> **Activity**
Starting with the first line, transcribe the material exactly through to the last.

> **Provided data**
★ ★ ★ ★ ★
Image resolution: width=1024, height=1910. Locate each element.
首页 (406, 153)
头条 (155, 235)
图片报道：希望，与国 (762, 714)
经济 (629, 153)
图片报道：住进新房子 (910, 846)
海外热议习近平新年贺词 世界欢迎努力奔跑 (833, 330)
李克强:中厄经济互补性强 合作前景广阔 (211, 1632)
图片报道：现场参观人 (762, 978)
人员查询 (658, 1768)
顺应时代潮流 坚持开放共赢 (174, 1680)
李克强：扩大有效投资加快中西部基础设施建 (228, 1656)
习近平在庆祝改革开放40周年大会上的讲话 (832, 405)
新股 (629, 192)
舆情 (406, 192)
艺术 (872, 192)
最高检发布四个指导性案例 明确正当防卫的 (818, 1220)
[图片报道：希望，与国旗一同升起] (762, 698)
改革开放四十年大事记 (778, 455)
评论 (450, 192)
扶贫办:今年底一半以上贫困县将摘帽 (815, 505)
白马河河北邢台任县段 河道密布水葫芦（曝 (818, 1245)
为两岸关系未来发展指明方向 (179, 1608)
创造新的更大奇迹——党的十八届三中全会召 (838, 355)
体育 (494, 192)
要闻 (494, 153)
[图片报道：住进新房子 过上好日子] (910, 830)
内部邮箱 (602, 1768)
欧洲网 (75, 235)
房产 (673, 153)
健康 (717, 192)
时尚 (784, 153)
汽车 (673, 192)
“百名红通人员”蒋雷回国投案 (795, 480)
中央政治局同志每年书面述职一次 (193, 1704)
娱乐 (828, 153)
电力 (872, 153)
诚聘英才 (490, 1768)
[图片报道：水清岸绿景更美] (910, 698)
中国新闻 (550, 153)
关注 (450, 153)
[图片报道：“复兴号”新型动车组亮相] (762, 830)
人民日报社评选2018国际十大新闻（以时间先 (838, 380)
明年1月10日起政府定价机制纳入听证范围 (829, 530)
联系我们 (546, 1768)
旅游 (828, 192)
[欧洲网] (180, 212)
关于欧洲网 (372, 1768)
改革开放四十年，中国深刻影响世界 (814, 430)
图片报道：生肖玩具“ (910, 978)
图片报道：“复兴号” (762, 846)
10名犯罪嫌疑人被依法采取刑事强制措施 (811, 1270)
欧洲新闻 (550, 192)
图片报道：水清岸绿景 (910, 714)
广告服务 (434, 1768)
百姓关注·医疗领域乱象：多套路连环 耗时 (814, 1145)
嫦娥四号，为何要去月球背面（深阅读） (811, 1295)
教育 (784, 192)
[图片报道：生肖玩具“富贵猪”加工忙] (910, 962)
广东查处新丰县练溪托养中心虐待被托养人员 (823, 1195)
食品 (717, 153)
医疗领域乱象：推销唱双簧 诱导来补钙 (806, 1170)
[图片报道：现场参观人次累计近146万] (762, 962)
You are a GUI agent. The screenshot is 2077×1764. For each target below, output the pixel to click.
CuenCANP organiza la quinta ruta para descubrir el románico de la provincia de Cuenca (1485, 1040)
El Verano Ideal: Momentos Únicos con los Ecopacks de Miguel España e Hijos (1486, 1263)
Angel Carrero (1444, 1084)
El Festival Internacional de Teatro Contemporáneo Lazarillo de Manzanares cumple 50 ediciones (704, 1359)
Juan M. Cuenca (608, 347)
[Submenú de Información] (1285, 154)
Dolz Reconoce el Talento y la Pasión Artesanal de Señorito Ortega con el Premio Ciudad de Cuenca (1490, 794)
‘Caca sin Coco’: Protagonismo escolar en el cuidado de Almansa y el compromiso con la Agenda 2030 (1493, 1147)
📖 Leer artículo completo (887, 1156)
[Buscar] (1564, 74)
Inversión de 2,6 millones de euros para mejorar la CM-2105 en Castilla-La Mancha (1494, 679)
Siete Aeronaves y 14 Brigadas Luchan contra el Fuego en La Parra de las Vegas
★ ★ ★ ★ ★
> **Task answer**
Image resolution: width=1024, height=1910. Locate each element.
首页 (406, 153)
头条 (155, 235)
图片报道：希望，与国 (762, 714)
经济 (629, 153)
图片报道：住进新房子 (910, 846)
海外热议习近平新年贺词 世界欢迎努力奔跑 (833, 330)
李克强:中厄经济互补性强 合作前景广阔 (211, 1632)
图片报道：现场参观人 (762, 978)
人员查询 (658, 1768)
顺应时代潮流 坚持开放共赢 (174, 1680)
李克强：扩大有效投资加快中西部基础设施建 (228, 1656)
习近平在庆祝改革开放40周年大会上的讲话 (832, 405)
新股 (629, 192)
舆情 (406, 192)
艺术 (872, 192)
最高检发布四个指导性案例 明确正当防卫的 (818, 1220)
[图片报道：希望，与国旗一同升起] (762, 698)
改革开放四十年大事记 (778, 455)
评论 (450, 192)
扶贫办:今年底一半以上贫困县将摘帽 (815, 505)
白马河河北邢台任县段 河道密布水葫芦（曝 (818, 1245)
为两岸关系未来发展指明方向 (179, 1608)
创造新的更大奇迹——党的十八届三中全会召 (838, 355)
体育 (494, 192)
要闻 (494, 153)
[图片报道：住进新房子 过上好日子] (910, 830)
内部邮箱 (602, 1768)
欧洲网 (75, 235)
房产 (673, 153)
健康 (717, 192)
时尚 (784, 153)
汽车 (673, 192)
“百名红通人员”蒋雷回国投案 (795, 480)
中央政治局同志每年书面述职一次 (193, 1704)
娱乐 (828, 153)
电力 (872, 153)
诚聘英才 (490, 1768)
[图片报道：水清岸绿景更美] (910, 698)
中国新闻 (550, 153)
关注 (450, 153)
[图片报道：“复兴号”新型动车组亮相] (762, 830)
人民日报社评选2018国际十大新闻（以时间先 (838, 380)
明年1月10日起政府定价机制纳入听证范围 (829, 530)
联系我们 (546, 1768)
旅游 (828, 192)
[欧洲网] (180, 212)
关于欧洲网 (372, 1768)
改革开放四十年，中国深刻影响世界 (814, 430)
图片报道：生肖玩具“ (910, 978)
图片报道：“复兴号” (762, 846)
10名犯罪嫌疑人被依法采取刑事强制措施 (811, 1270)
欧洲新闻 (550, 192)
图片报道：水清岸绿景 (910, 714)
广告服务 (434, 1768)
百姓关注·医疗领域乱象：多套路连环 耗时 (814, 1145)
嫦娥四号，为何要去月球背面（深阅读） (811, 1295)
教育 (784, 192)
[图片报道：生肖玩具“富贵猪”加工忙] (910, 962)
广东查处新丰县练溪托养中心虐待被托养人员 (823, 1195)
食品 (717, 153)
医疗领域乱象：推销唱双簧 诱导来补钙 (806, 1170)
[图片报道：现场参观人次累计近146万] (762, 962)
You are a GUI agent. The screenshot is 2077×1764. For each target below, output the pixel to click.
CuenCANP organiza la quinta ruta para descubrir el románico de la provincia de Cuenca (1485, 1040)
El Verano Ideal: Momentos Únicos con los Ecopacks de Miguel España e Hijos (1486, 1263)
Angel Carrero (1444, 1084)
El Festival Internacional de Teatro Contemporáneo Lazarillo de Manzanares cumple 50 ediciones (704, 1359)
Juan M. Cuenca (608, 347)
[Submenú de Información] (1285, 154)
Dolz Reconoce el Talento y la Pasión Artesanal de Señorito Ortega con el Premio Ciudad de Cuenca (1490, 794)
‘Caca sin Coco’: Protagonismo escolar en el cuidado de Almansa y el compromiso con la Agenda 2030 (1493, 1147)
📖 Leer artículo completo (887, 1156)
[Buscar] (1564, 74)
Inversión de 2,6 millones de euros para mejorar la CM-2105 en Castilla-La Mancha (1494, 679)
Siete Aeronaves y 14 Brigadas Luchan contra el Fuego en La Parra de las Vegas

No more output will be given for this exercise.